There is good evidence now that long-term heavy cannabis use results in cognitive deficits that have been shown to increase as a function of frequency, duration, dose, and age of onset of cannabis use. There is growing recognition that cannabis users are impaired on many of the same types of cognitive tests on which people with schizophrenia are also impaired,14 and recent research has sought to elucidate the neural substrates of impaired cognition during acute intoxication. These research directions will inform the mechanisms by which cannabis may trigger psychotic symptoms or episodes, as the association between cannabis use and schizophrenia is compelling122,123 and considered a significant public health concern. The endogenous cannabinoid system is altered in schizophrenia124,125 but insufficient research has addressed the nature of alterations to this system following chronic cannabis use in otherwise healthy humans.

The endocannabinoid system appears to be unequivocally involved, either directly or indirectly (through interactions with other neuromodulators), in the cognitive deficits resulting from cannabis exposure.57,113 Its dysfunction may be inferred from cannabinoid challenge studies and research with chronic cannabis users.

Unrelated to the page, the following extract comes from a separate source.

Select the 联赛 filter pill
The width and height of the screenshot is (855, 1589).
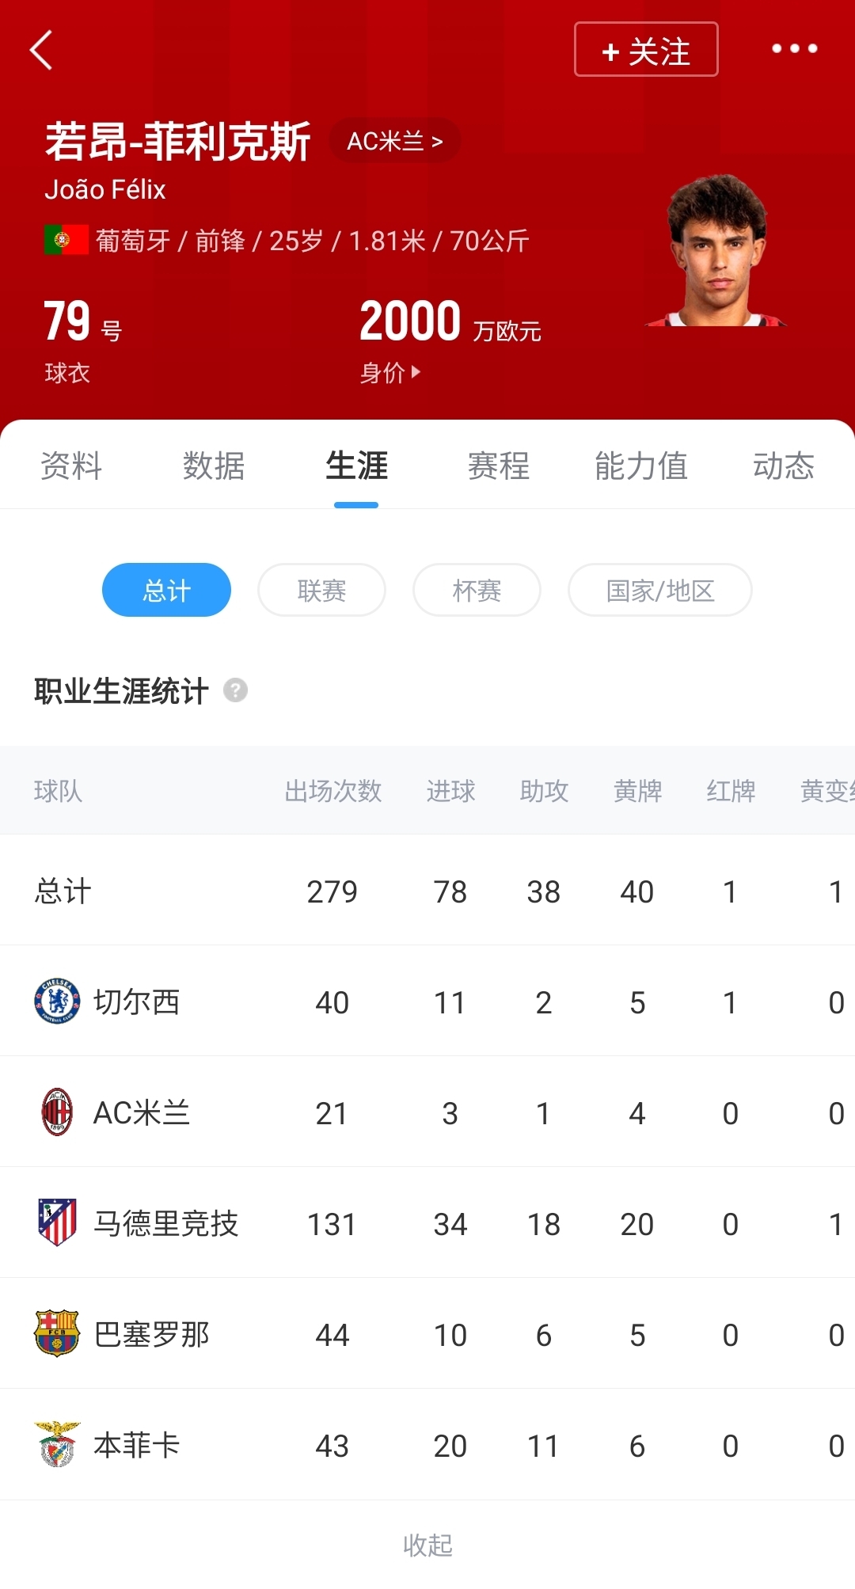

Future research utilising CB1 receptor probes and improved analytic techniques for assessing endocannabinoids in humans125 should enhance our understanding of the role of this system in cognitive impairment. There are individual differences in response to cannabis in the short- and long-term, and understanding what constitutes a susceptibility to greater adverse effects126 must be a priority for further research. Genetic research will inform specific vulnerabilities toward the development of cognitive deficits following exposure to cannabis, as have been identified already in relation to variations in the catechol-O-methyltransferase (COMT Val158Met) gene, involved in regulating dopaminergic transmission and metabolism.127 There is some evidence for structural brain changes in long-term heavy cannabis users and animal research continues to explicate the mechanisms of action of cannabinoids on cognition and brain function. Together, the knowledge gleaned from these studies will inform not only a greater understanding of adverse effects of cannabinoids, but the potential for therapeutic applications of cannabinoids.128 A wealth of integrative data from multimodal neuroimaging studies of humans is expected to provide significant advances in this field in coming years.



The work toward this review was supported by grants from the National Health and Medical Research Council of Australia (459111, 514604 to Dr Solowij). The authors have no conflicts of interest to disclose.